What this task involves: Reprint every line of the data, keeping each character intact.

Dataset records:
-- Opening Marker --

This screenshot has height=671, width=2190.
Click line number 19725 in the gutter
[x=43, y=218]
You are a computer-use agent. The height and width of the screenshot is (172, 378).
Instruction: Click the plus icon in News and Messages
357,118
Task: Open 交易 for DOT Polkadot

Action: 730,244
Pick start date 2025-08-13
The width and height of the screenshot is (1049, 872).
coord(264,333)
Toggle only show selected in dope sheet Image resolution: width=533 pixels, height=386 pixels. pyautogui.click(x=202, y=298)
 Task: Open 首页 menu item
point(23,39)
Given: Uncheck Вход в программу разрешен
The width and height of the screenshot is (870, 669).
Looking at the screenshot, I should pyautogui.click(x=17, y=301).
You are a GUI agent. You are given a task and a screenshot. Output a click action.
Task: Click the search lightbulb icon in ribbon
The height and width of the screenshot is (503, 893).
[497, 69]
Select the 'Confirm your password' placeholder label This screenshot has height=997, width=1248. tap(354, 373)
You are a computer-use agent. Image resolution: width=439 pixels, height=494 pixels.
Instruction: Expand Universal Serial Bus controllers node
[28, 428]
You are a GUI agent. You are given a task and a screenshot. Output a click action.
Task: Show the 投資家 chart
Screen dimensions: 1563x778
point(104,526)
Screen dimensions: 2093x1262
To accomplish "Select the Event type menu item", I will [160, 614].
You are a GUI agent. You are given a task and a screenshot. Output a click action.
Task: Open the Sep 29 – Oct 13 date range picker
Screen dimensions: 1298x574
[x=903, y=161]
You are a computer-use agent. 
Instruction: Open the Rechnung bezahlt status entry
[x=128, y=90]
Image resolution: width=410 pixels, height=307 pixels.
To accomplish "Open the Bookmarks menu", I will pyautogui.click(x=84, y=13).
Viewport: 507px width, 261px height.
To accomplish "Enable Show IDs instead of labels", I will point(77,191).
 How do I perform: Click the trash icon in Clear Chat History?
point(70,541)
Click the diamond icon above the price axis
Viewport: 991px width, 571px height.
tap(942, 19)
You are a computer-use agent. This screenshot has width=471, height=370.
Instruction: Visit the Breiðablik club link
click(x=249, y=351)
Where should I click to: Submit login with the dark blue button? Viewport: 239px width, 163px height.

-- Closing Marker --

Output below:
This screenshot has height=671, width=2190.
Click line number 19725 in the gutter
[x=43, y=218]
You are a computer-use agent. The height and width of the screenshot is (172, 378).
Instruction: Click the plus icon in News and Messages
357,118
Task: Open 交易 for DOT Polkadot

Action: 730,244
Pick start date 2025-08-13
The width and height of the screenshot is (1049, 872).
coord(264,333)
Toggle only show selected in dope sheet Image resolution: width=533 pixels, height=386 pixels. pyautogui.click(x=202, y=298)
 Task: Open 首页 menu item
point(23,39)
Given: Uncheck Вход в программу разрешен
The width and height of the screenshot is (870, 669).
Looking at the screenshot, I should pyautogui.click(x=17, y=301).
You are a GUI agent. You are given a task and a screenshot. Output a click action.
Task: Click the search lightbulb icon in ribbon
The height and width of the screenshot is (503, 893).
[497, 69]
Select the 'Confirm your password' placeholder label This screenshot has height=997, width=1248. tap(354, 373)
You are a computer-use agent. Image resolution: width=439 pixels, height=494 pixels.
Instruction: Expand Universal Serial Bus controllers node
[28, 428]
You are a GUI agent. You are given a task and a screenshot. Output a click action.
Task: Show the 投資家 chart
Screen dimensions: 1563x778
point(104,526)
Screen dimensions: 2093x1262
To accomplish "Select the Event type menu item", I will [160, 614].
You are a GUI agent. You are given a task and a screenshot. Output a click action.
Task: Open the Sep 29 – Oct 13 date range picker
Screen dimensions: 1298x574
[x=903, y=161]
You are a computer-use agent. 
Instruction: Open the Rechnung bezahlt status entry
[x=128, y=90]
Image resolution: width=410 pixels, height=307 pixels.
To accomplish "Open the Bookmarks menu", I will pyautogui.click(x=84, y=13).
Viewport: 507px width, 261px height.
To accomplish "Enable Show IDs instead of labels", I will point(77,191).
 How do I perform: Click the trash icon in Clear Chat History?
point(70,541)
Click the diamond icon above the price axis
Viewport: 991px width, 571px height.
tap(942, 19)
You are a computer-use agent. This screenshot has width=471, height=370.
Instruction: Visit the Breiðablik club link
click(x=249, y=351)
Where should I click to: Submit login with the dark blue button? Viewport: 239px width, 163px height.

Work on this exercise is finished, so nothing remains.